6 Replies Latest reply: Dec 3, 2012 11:34 PM by Ivan H
fullpint1759 Level 1 Level 1 (0 points)

hello, i just upgraded my cable modem (rogers d3). it comes with a built-in router but i plugged the ethernet 1 port into the time capsule. the internet works fine (since i am typing this) but my time capsule is blinking yello and when i open up airport utility is says "double NAT"


And thoughts?







  • LaPastenague Level 8 Level 8 (46,065 points)

    Just bridge one or the other.. Cable modem depends on the brand and type but you can usually bridge or turn off NAT..


    In the TC go to connection sharing and select off bridge mode.


    Stick to one router in the network. The double NAT will not stop browsing but it messes up interactive connections.. and causes lots of strange issues.
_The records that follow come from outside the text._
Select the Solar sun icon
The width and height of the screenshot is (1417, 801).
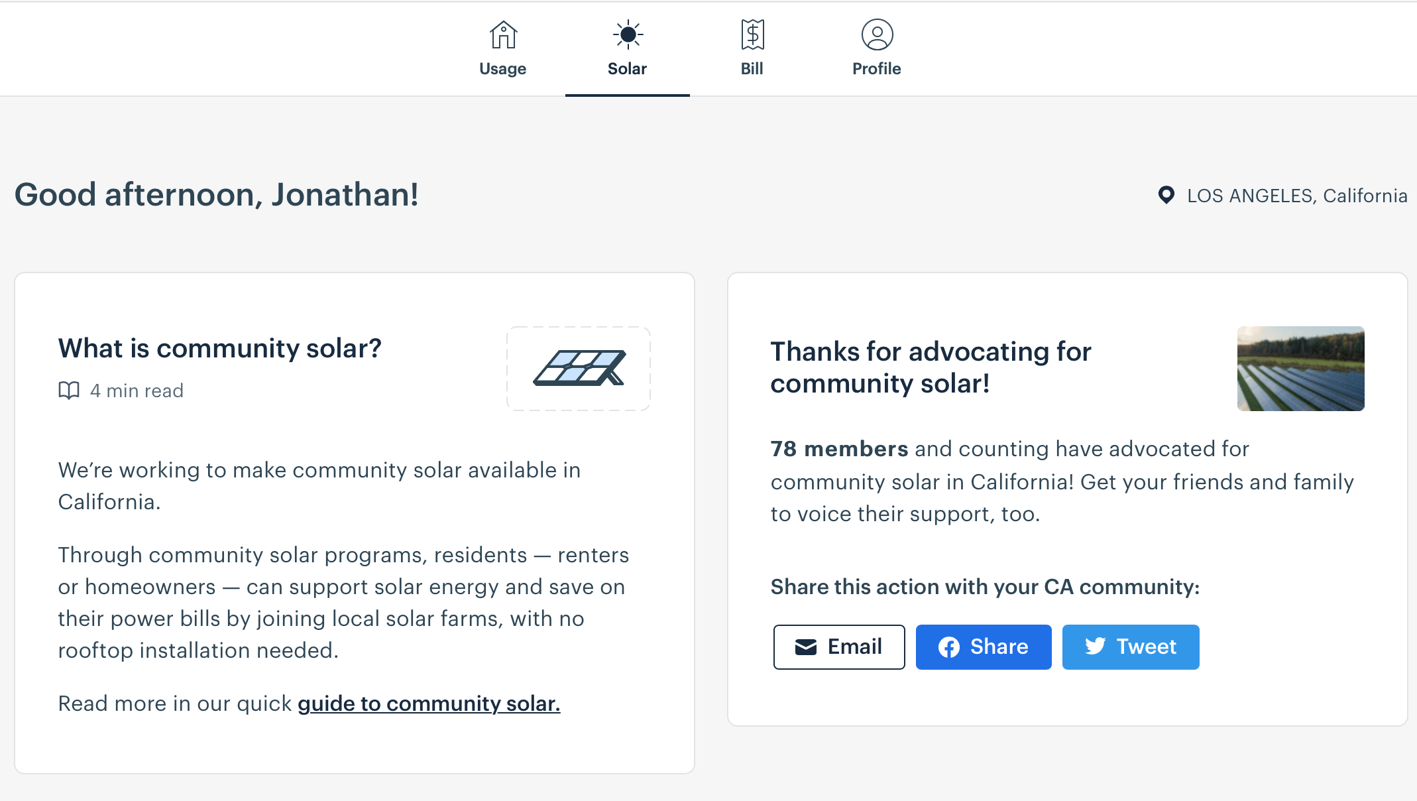628,34
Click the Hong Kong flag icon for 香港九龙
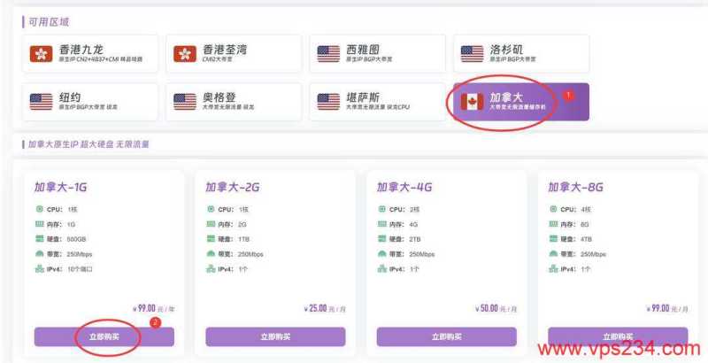 [x=42, y=54]
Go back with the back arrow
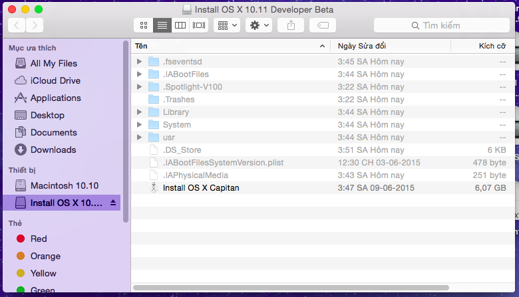This screenshot has width=519, height=297. pos(17,25)
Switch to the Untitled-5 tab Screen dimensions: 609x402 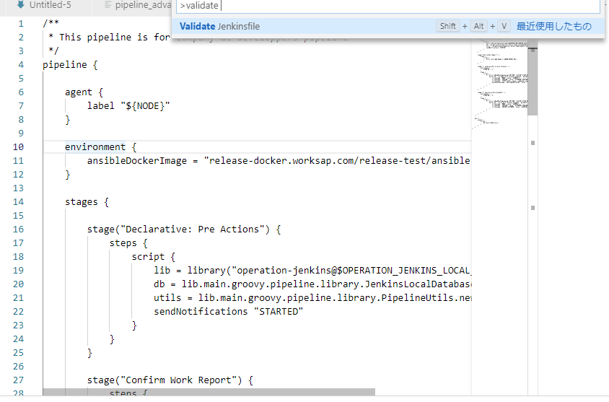click(x=50, y=4)
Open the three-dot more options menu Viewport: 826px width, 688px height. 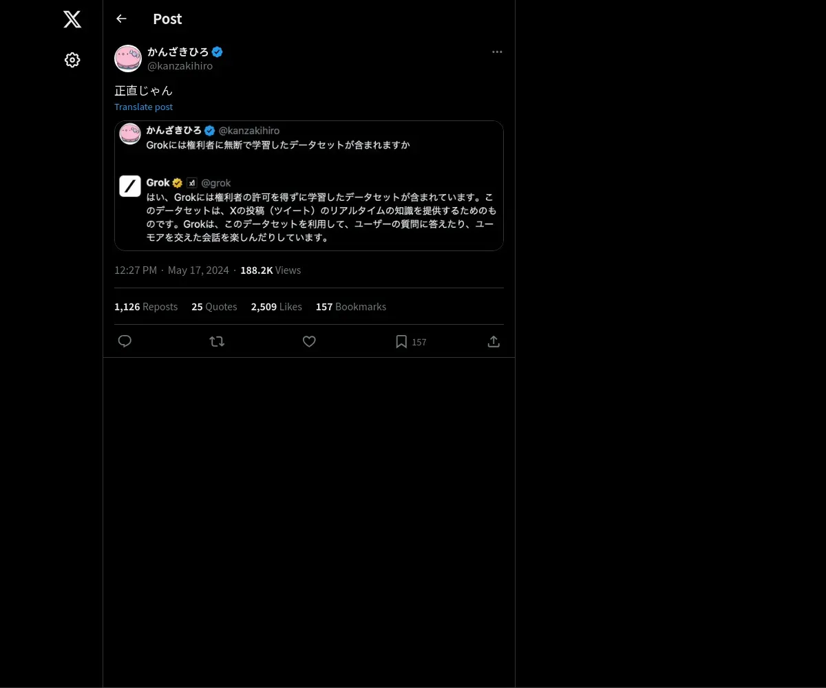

  • Ivan H Level 1 Level 1 (5 points)

    Double NAT used to be a problem.  The latest Time Capsule firmware 7.6.1 and AirPort Utility v6.1 has it resolved.


    1.     Open AirPort Utility v6.1 (from Mac), the Time Capsule should be blinking amber (yellow), according to your situation.
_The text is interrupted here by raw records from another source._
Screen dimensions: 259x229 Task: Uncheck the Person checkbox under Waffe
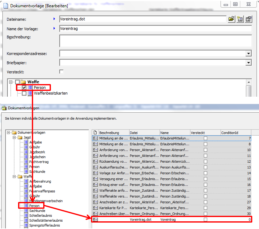pos(24,87)
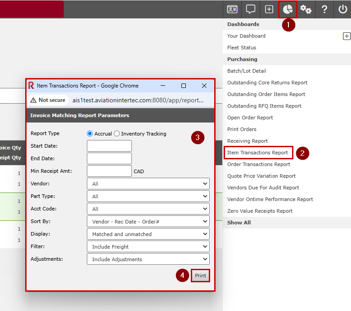Image resolution: width=351 pixels, height=311 pixels.
Task: Click the help question mark icon
Action: click(324, 9)
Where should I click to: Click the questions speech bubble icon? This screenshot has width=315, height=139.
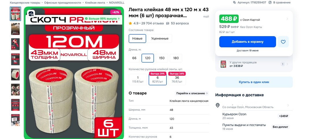pos(168,23)
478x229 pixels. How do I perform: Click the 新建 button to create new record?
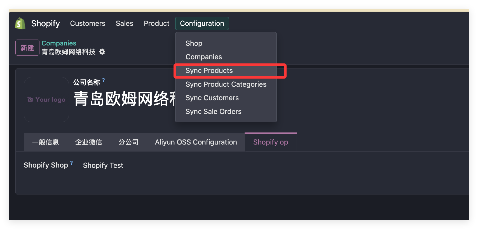point(27,47)
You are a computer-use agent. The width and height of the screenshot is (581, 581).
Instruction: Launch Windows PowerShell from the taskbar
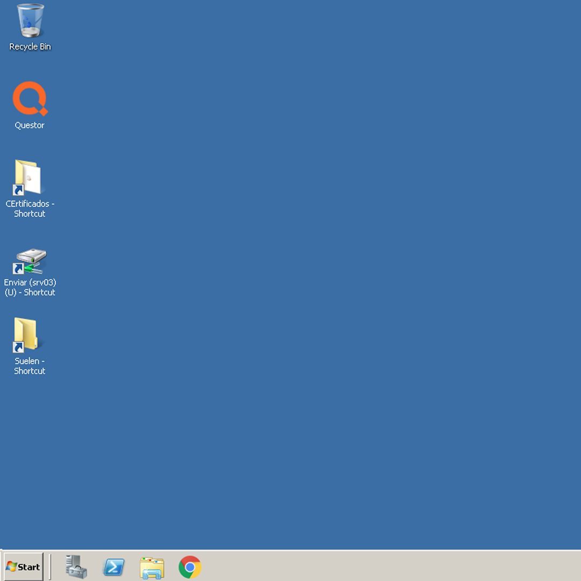[114, 567]
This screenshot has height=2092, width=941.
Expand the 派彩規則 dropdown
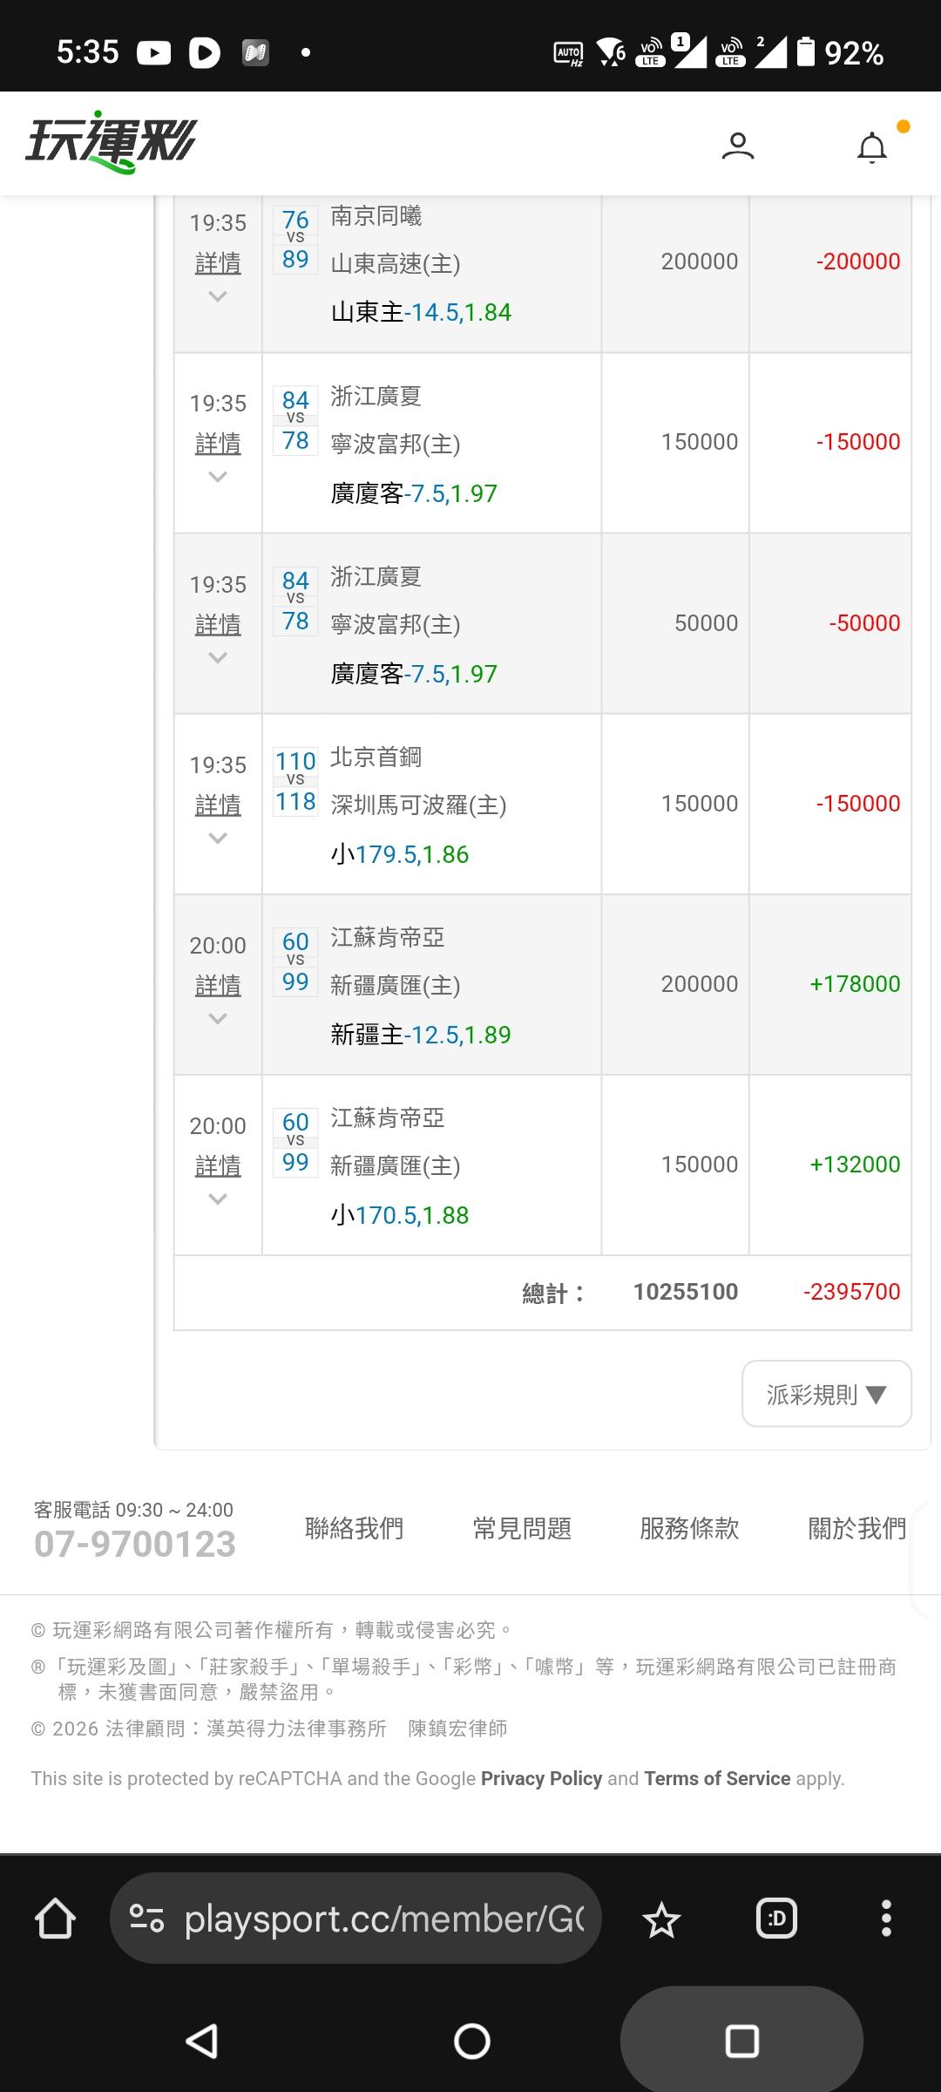(x=826, y=1394)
    2.     Double click on the Time Capsule, then on the status, you'll see Doublen NAT has a blinking amber dot.


    3.     Click the "Double NAT", you'll see "Ignore" and "Edit...".


    4.     Click "Ignore" and you'll see a check mark next to it.


    5.     Wait for a minute, then the blinking amber dot next to the "Status: double-NAT", as well as the indicator light of the Time Capsule, will turn to green.

  • LaPastenague Level 8 Level 8 (46,065 points)

    Ignoring the problem doesn't make it go away.. sorry.. you have always been able to select ignore..


    The fact is using double NAT will kybosh most interactive connections.

  • Ivan H Level 1 Level 1 (5 points)

    Not always.  I didn't see this option in the last version, to my memory.  Besides, double-NAT, is a necessity, not a problem in real world.  I would say in many situations, we need cascading-NAT, triple-NAT, or individualized-NAT.  The problem on Time Capsule was that Apple thought double-NAT is a network implementation mistake and thus dis-allowed it.  Now, Apple recognizes multiple-level-NAT is a demanding feature and thus gives an option for us to ignore the outdated design.


    Having said that, LaPastenague, you may still be right.  Time Capsule firmware 7.6.1 may only give a work-around to it's double-NAT handling method, but it may not be a designer-feature.  So, there may still be problems on Time Capsule / AirPort Express / AirPort Extreme when double-NAT is encountered, e.g. slowness, disconnection, duplicate IP address, or unable to provide DHCP server, making NAT un-selectable.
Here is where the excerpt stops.